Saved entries
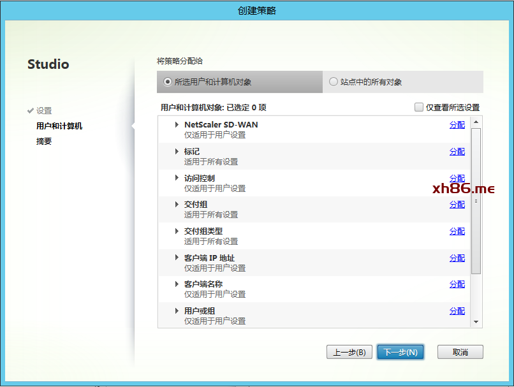Viewport: 514px width, 387px height.
Task: Select 站点中的所有对象 radio option
Action: pos(334,82)

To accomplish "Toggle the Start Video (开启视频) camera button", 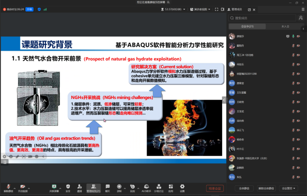I will click(23, 187).
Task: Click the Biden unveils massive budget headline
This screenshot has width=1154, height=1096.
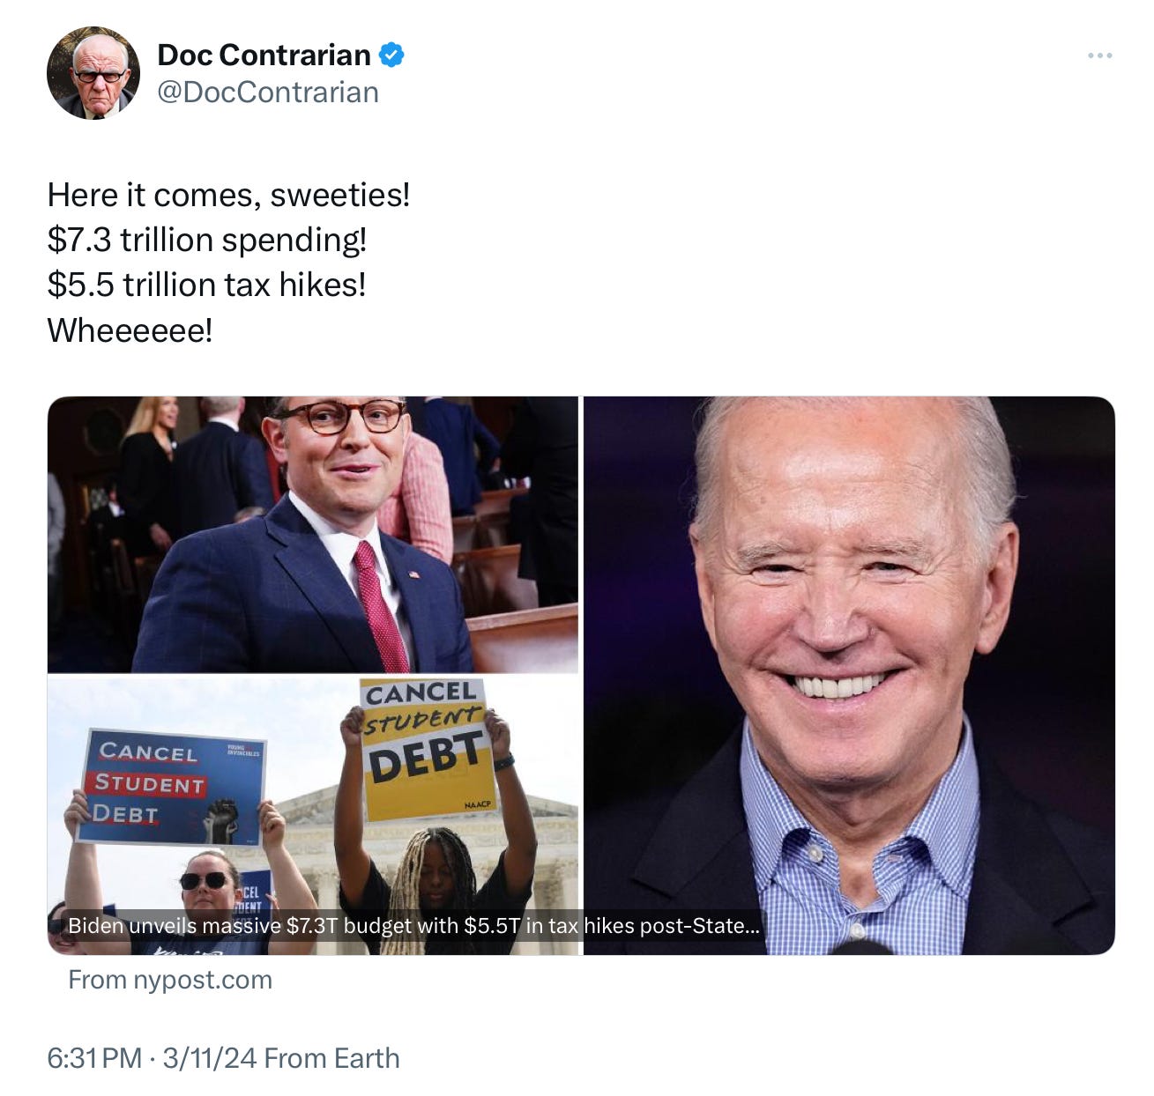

- _What this task involves_
The lines to reproduce run from the line containing "Task: Click the" through the last line of the records above, both included. Copy them exactly and drop the pictures.

- _Answer to the exercise_
Task: Click the Biden unveils massive budget headline
This screenshot has width=1154, height=1096.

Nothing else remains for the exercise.